有価証券報告書-第149期(平成30年4月1日-平成31年3月31日)
(1) 会社の経営の基本方針
お客様とともに成長するグループとして、誠実な企業風土が育む高いブランド力を磨き上げ、社会にとって有意義な事業活動を通じて企業価値の増大を図ってまいります。
(2) 目標とする経営指標
当社グループは、株主からの受託資本の運用効率を示す指標である「自己資本当期純利益率(ROE)」、高付加価値企業としての指標となる「売上高営業利益率」を最重要指標と認識し、今後も収益力の一層の強化に向けた事業展開を推進してまいります。
自己資本当期純利益率(ROE)につきましては、2016年4月に始動した中期経営計画「Vista2021」において14%以上を目標としており、2017年3月期、2018年3月期、2019年3月期にて達成しております。
なお、2019年4月に始動した中期経営計画「Vista2021」のStageⅡでは2019年度以降はROE16%以上を維持することを目標としております。
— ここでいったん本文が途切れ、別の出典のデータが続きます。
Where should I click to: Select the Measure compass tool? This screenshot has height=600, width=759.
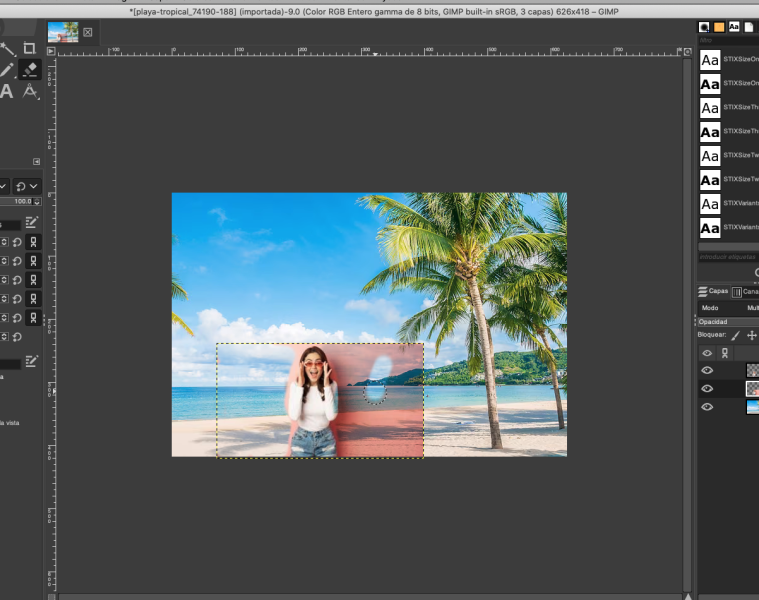tap(29, 92)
(3) 中長期的な会社の経営戦略並びに会社の対処すべき課題
当社グループは、コーポレートビジョン「人類の生存と発展に貢献する企業グループの実現」を達成するために、2016年4月、2030年を見据えた長期経営計画「Progress2030」並びに2021年のあるべき姿を示す6ヵ年の中期経営計画「Vista2021」を始動させました。前半3ヵ年(2016年度~2018年度)のStageⅠでは、「現有製品の価値最大化と新製品創出」を最重要課題とし、「現有製品の利益の最大化」、「マーケティング力の向上」、「研究開発力の強化」の3つの基本戦略を掲げ取り組み、着実に成果を積み重ね、業績は堅調に推移しました。しかしながら、収益が一部製品に牽引されていること、新製品創出の遅れ、成長の阻害要因となるリスクへの対応などが大きな課題となっています。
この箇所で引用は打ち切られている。